Items.
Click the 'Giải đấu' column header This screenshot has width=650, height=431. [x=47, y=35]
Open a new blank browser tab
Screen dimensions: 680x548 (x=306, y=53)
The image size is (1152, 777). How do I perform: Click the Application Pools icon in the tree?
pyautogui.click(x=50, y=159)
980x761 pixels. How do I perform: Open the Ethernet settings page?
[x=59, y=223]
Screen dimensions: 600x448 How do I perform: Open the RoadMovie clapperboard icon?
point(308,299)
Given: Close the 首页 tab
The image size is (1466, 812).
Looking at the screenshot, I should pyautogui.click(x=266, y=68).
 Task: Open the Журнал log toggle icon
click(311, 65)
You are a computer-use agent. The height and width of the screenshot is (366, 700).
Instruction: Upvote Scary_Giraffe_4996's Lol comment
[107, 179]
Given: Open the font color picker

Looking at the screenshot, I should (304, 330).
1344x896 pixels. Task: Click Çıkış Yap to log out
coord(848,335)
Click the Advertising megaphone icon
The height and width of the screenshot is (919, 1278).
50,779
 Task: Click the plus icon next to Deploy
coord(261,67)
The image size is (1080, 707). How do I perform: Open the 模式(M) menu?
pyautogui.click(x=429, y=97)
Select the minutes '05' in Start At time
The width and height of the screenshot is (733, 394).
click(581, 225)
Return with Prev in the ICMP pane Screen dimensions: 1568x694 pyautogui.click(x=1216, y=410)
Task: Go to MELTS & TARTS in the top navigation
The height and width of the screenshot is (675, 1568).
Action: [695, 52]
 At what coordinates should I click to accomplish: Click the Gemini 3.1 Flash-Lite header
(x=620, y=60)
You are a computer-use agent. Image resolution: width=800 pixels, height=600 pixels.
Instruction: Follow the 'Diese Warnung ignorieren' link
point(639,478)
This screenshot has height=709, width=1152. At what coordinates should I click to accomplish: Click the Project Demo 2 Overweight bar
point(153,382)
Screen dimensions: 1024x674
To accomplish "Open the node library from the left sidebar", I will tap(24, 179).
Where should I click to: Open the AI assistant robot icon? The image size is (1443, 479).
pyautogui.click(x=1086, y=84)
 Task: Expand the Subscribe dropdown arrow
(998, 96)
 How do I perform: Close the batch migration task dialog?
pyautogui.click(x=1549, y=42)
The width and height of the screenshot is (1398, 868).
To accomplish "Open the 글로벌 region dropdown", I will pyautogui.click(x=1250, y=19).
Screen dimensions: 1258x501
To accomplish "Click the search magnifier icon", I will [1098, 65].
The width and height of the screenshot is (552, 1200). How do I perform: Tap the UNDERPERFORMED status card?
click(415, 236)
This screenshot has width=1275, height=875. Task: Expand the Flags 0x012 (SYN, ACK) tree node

Exercise details. Rewrite all of the entries above, putting "How can I do" wherever "How do I perform" appears and leaving everything else unchanged.

Response to the task.
Click the 'Giải đấu' column header This screenshot has width=650, height=431. [x=47, y=35]
Open a new blank browser tab
Screen dimensions: 680x548 (x=306, y=53)
The image size is (1152, 777). How can I do: Click the Application Pools icon in the tree?
pyautogui.click(x=50, y=159)
980x761 pixels. How can I do: Open the Ethernet settings page?
[x=59, y=223]
Screen dimensions: 600x448 How can I do: Open the RoadMovie clapperboard icon?
point(308,299)
Given: Close the 首页 tab
The image size is (1466, 812).
Looking at the screenshot, I should pyautogui.click(x=266, y=68).
 Task: Open the Журнал log toggle icon
click(311, 65)
You are a computer-use agent. The height and width of the screenshot is (366, 700).
Instruction: Upvote Scary_Giraffe_4996's Lol comment
[107, 179]
Given: Open the font color picker

Looking at the screenshot, I should (304, 330).
1344x896 pixels. Task: Click Çıkış Yap to log out
coord(848,335)
Click the Advertising megaphone icon
The height and width of the screenshot is (919, 1278).
50,779
 Task: Click the plus icon next to Deploy
coord(261,67)
The image size is (1080, 707). How can I do: Open the 模式(M) menu?
pyautogui.click(x=429, y=97)
Select the minutes '05' in Start At time
The width and height of the screenshot is (733, 394).
click(581, 225)
Return with Prev in the ICMP pane Screen dimensions: 1568x694 pyautogui.click(x=1216, y=410)
Task: Go to MELTS & TARTS in the top navigation
The height and width of the screenshot is (675, 1568).
Action: [695, 52]
 At what coordinates should I click to accomplish: Click the Gemini 3.1 Flash-Lite header
(x=620, y=60)
You are a computer-use agent. Image resolution: width=800 pixels, height=600 pixels.
Instruction: Follow the 'Diese Warnung ignorieren' link
point(639,478)
This screenshot has height=709, width=1152. At what coordinates should I click to accomplish: Click the Project Demo 2 Overweight bar
point(153,382)
Screen dimensions: 1024x674
To accomplish "Open the node library from the left sidebar", I will tap(24, 179).
Where should I click to: Open the AI assistant robot icon? The image size is (1443, 479).
pyautogui.click(x=1086, y=84)
 Task: Expand the Subscribe dropdown arrow
(998, 96)
 How can I do: Close the batch migration task dialog?
pyautogui.click(x=1549, y=42)
The width and height of the screenshot is (1398, 868).
To accomplish "Open the 글로벌 region dropdown", I will pyautogui.click(x=1250, y=19).
Screen dimensions: 1258x501
To accomplish "Click the search magnifier icon", I will [1098, 65].
The width and height of the screenshot is (552, 1200). How can I do: Tap the UNDERPERFORMED status card?
click(415, 236)
This screenshot has width=1275, height=875. Task: Expand the Flags 0x012 (SYN, ACK) tree node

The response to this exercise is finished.